• **Exercise aim**: Retype the entries below without any change.

• **Data for processing**:
####

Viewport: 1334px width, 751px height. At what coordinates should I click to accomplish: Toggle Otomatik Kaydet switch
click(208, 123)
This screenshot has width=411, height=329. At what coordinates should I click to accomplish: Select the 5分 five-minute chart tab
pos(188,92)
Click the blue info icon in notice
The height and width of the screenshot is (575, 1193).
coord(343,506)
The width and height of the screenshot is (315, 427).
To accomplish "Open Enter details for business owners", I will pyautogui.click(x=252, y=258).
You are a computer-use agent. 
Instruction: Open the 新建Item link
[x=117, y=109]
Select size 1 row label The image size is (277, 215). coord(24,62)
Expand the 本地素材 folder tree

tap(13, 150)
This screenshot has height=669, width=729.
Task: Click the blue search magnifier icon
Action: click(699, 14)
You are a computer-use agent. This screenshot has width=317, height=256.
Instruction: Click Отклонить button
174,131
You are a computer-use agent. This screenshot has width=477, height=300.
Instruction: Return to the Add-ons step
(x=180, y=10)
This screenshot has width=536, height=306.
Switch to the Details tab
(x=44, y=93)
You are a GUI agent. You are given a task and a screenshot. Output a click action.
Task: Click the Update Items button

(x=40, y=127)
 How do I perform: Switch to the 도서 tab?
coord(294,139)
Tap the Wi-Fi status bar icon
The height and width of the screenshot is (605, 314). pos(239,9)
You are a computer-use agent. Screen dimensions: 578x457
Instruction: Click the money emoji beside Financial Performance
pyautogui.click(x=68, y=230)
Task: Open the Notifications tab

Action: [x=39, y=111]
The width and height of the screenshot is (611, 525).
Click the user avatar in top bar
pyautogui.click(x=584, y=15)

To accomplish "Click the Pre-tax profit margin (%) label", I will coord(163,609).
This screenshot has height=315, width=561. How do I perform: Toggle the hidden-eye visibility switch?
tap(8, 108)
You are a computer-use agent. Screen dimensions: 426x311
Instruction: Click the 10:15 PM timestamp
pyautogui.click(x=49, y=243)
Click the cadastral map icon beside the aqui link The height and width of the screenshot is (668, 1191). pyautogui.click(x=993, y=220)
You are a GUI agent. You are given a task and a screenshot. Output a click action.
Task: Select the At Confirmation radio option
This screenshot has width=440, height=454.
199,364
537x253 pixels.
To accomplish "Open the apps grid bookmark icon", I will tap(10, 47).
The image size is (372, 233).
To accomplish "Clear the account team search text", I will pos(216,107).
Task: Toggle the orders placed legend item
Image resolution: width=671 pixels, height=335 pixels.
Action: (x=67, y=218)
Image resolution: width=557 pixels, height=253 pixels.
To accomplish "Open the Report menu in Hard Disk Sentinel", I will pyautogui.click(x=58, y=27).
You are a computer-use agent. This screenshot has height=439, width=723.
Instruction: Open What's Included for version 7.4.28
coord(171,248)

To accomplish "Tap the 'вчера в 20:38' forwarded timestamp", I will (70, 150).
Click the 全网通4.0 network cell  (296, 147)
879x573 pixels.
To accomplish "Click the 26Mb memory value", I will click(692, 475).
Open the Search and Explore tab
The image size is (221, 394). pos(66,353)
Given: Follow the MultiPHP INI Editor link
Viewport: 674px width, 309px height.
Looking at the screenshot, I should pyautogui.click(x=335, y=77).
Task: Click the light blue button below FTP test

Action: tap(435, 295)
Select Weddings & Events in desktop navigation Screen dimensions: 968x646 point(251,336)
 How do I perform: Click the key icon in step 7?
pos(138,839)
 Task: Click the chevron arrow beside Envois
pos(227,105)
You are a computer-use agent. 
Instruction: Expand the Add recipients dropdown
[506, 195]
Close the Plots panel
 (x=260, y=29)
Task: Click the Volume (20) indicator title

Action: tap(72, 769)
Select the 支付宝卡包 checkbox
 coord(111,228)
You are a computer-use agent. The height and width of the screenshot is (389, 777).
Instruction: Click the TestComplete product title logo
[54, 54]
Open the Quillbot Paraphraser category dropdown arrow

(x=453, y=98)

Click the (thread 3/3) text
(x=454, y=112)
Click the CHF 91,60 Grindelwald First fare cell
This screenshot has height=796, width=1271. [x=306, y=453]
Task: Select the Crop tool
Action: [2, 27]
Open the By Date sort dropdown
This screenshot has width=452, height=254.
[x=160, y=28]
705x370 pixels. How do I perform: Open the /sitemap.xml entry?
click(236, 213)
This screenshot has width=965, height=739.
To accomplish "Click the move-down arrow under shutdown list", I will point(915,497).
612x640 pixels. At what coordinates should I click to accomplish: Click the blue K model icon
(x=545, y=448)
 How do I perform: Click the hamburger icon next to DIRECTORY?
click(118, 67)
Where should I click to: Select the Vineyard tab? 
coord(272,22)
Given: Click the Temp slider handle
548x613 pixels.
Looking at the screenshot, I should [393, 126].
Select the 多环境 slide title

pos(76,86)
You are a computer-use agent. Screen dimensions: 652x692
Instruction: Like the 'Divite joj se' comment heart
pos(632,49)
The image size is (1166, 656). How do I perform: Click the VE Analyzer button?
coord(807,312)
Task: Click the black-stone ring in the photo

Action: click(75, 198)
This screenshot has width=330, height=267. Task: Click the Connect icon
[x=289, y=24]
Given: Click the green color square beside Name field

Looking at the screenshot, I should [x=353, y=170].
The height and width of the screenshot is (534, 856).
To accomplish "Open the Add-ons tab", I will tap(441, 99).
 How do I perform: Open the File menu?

####

• **Response to this task**:
Viewport: 1334px width, 751px height. At what coordinates should I click to accomplish: Toggle Otomatik Kaydet switch
click(208, 123)
This screenshot has width=411, height=329. At what coordinates should I click to accomplish: Select the 5分 five-minute chart tab
pos(188,92)
Click the blue info icon in notice
The height and width of the screenshot is (575, 1193).
coord(343,506)
The width and height of the screenshot is (315, 427).
To accomplish "Open Enter details for business owners", I will pyautogui.click(x=252, y=258).
You are a computer-use agent. 
Instruction: Open the 新建Item link
[x=117, y=109]
Select size 1 row label The image size is (277, 215). coord(24,62)
Expand the 本地素材 folder tree

tap(13, 150)
This screenshot has height=669, width=729.
Task: Click the blue search magnifier icon
Action: click(699, 14)
You are a computer-use agent. This screenshot has width=317, height=256.
Instruction: Click Отклонить button
174,131
You are a computer-use agent. This screenshot has width=477, height=300.
Instruction: Return to the Add-ons step
(x=180, y=10)
This screenshot has width=536, height=306.
Switch to the Details tab
(x=44, y=93)
You are a GUI agent. You are given a task and a screenshot. Output a click action.
Task: Click the Update Items button

(x=40, y=127)
 How do I perform: Switch to the 도서 tab?
coord(294,139)
Tap the Wi-Fi status bar icon
The height and width of the screenshot is (605, 314). pos(239,9)
You are a computer-use agent. Screen dimensions: 578x457
Instruction: Click the money emoji beside Financial Performance
pyautogui.click(x=68, y=230)
Task: Open the Notifications tab

Action: [x=39, y=111]
The width and height of the screenshot is (611, 525).
Click the user avatar in top bar
pyautogui.click(x=584, y=15)

To accomplish "Click the Pre-tax profit margin (%) label", I will coord(163,609).
This screenshot has height=315, width=561. How do I perform: Toggle the hidden-eye visibility switch?
tap(8, 108)
You are a computer-use agent. Screen dimensions: 426x311
Instruction: Click the 10:15 PM timestamp
pyautogui.click(x=49, y=243)
Click the cadastral map icon beside the aqui link The height and width of the screenshot is (668, 1191). pyautogui.click(x=993, y=220)
You are a GUI agent. You are given a task and a screenshot. Output a click action.
Task: Select the At Confirmation radio option
This screenshot has width=440, height=454.
199,364
537x253 pixels.
To accomplish "Open the apps grid bookmark icon", I will tap(10, 47).
The image size is (372, 233).
To accomplish "Clear the account team search text", I will pos(216,107).
Task: Toggle the orders placed legend item
Image resolution: width=671 pixels, height=335 pixels.
Action: (x=67, y=218)
Image resolution: width=557 pixels, height=253 pixels.
To accomplish "Open the Report menu in Hard Disk Sentinel", I will pyautogui.click(x=58, y=27).
You are a computer-use agent. This screenshot has height=439, width=723.
Instruction: Open What's Included for version 7.4.28
coord(171,248)

To accomplish "Tap the 'вчера в 20:38' forwarded timestamp", I will (70, 150).
Click the 全网通4.0 network cell  (296, 147)
879x573 pixels.
To accomplish "Click the 26Mb memory value", I will click(692, 475).
Open the Search and Explore tab
The image size is (221, 394). pos(66,353)
Given: Follow the MultiPHP INI Editor link
Viewport: 674px width, 309px height.
Looking at the screenshot, I should pyautogui.click(x=335, y=77).
Task: Click the light blue button below FTP test

Action: tap(435, 295)
Select Weddings & Events in desktop navigation Screen dimensions: 968x646 point(251,336)
 How do I perform: Click the key icon in step 7?
pos(138,839)
 Task: Click the chevron arrow beside Envois
pos(227,105)
You are a computer-use agent. 
Instruction: Expand the Add recipients dropdown
[506, 195]
Close the Plots panel
 (x=260, y=29)
Task: Click the Volume (20) indicator title

Action: tap(72, 769)
Select the 支付宝卡包 checkbox
 coord(111,228)
You are a computer-use agent. The height and width of the screenshot is (389, 777).
Instruction: Click the TestComplete product title logo
[54, 54]
Open the Quillbot Paraphraser category dropdown arrow

(x=453, y=98)

Click the (thread 3/3) text
(x=454, y=112)
Click the CHF 91,60 Grindelwald First fare cell
This screenshot has height=796, width=1271. [x=306, y=453]
Task: Select the Crop tool
Action: [2, 27]
Open the By Date sort dropdown
This screenshot has width=452, height=254.
[x=160, y=28]
705x370 pixels. How do I perform: Open the /sitemap.xml entry?
click(236, 213)
This screenshot has width=965, height=739.
To accomplish "Click the move-down arrow under shutdown list", I will point(915,497).
612x640 pixels. At what coordinates should I click to accomplish: Click the blue K model icon
(x=545, y=448)
 How do I perform: Click the hamburger icon next to DIRECTORY?
click(118, 67)
Where should I click to: Select the Vineyard tab? 
coord(272,22)
Given: Click the Temp slider handle
548x613 pixels.
Looking at the screenshot, I should [393, 126].
Select the 多环境 slide title

pos(76,86)
You are a computer-use agent. Screen dimensions: 652x692
Instruction: Like the 'Divite joj se' comment heart
pos(632,49)
The image size is (1166, 656). How do I perform: Click the VE Analyzer button?
coord(807,312)
Task: Click the black-stone ring in the photo

Action: click(75, 198)
This screenshot has width=330, height=267. Task: Click the Connect icon
[x=289, y=24]
Given: Click the green color square beside Name field

Looking at the screenshot, I should [x=353, y=170].
The height and width of the screenshot is (534, 856).
To accomplish "Open the Add-ons tab", I will tap(441, 99).
 How do I perform: Open the File menu?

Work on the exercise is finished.